#### ИСТОЧНИК
◆ ◆ ◆ ◆ ◆
Рассказ «В родном углу» (1897) — более ранняя вариация «Невесты», в иных отношениях более выразительная. Уютные представления об усадебном быте рушатся под одним, другим ударом живописующей кисти. Дедушка, хозяин усадьбы, старый обжора, все и вся поставлено в хозяйстве на службу дедушкину благоутробию. О Вере, внучке: «… и от каждого обеда у Веры оставалось такое впечатление, что когда потом она видела, как гнали овец или везли с мельницы муку, то думала: “Это дедушка съест”»[46].

Рассказ этот написан об ужасе участия в жизни через одно только потребление, когда оно расползается по всей жизни, по всем часам и дням ее, вытесняя деятельность, производительность, работу.
◆ ◆ ◆ ◆ ◆
#### РАЗДЕЛ ДАННЫХ
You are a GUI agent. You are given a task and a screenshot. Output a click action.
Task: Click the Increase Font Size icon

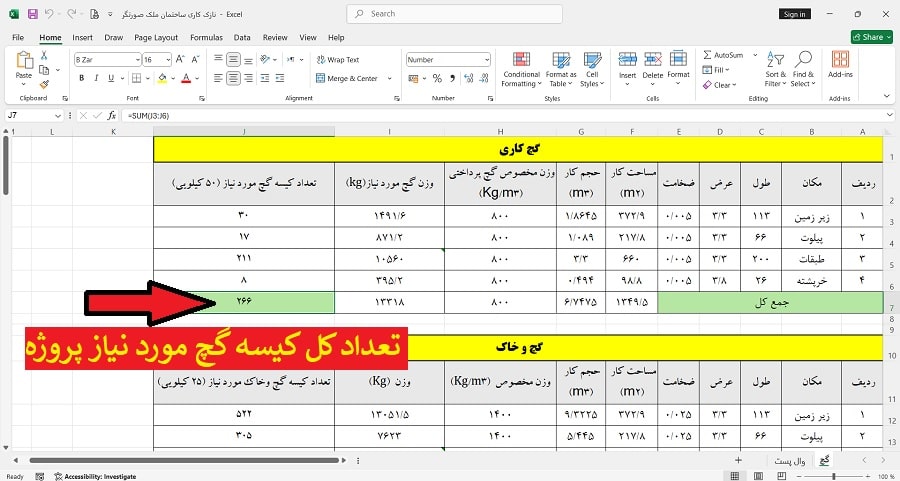click(x=181, y=60)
◆ ◆ ◆ ◆ ◆
#### СПИСОК ЗАДАЧ
1 – Процитируйте из источника фрагмент, который начинается словами "Рассказ этот написан" и заканчивается словами "деятельность, производительность, работу.".
2 – Ответьте по источнику на вопросы:
(а) В каком году написан рассказ «В родном углу»?
(б) Кем Вера приходится хозяину усадьбы?
(в) Что вытесняет потребление, когда оно расползается по всей жизни?

#### ОТВЕТЫ ПО ЗАДАЧАМ
1 –
Рассказ этот написан об ужасе участия в жизни через одно только потребление, когда оно расползается по всей жизни, по всем часам и дням ее, вытесняя деятельность, производительность, работу.

2 –
(а) В 1897 году.
(б) Внучкой.
(в) Деятельность, производительность, работу.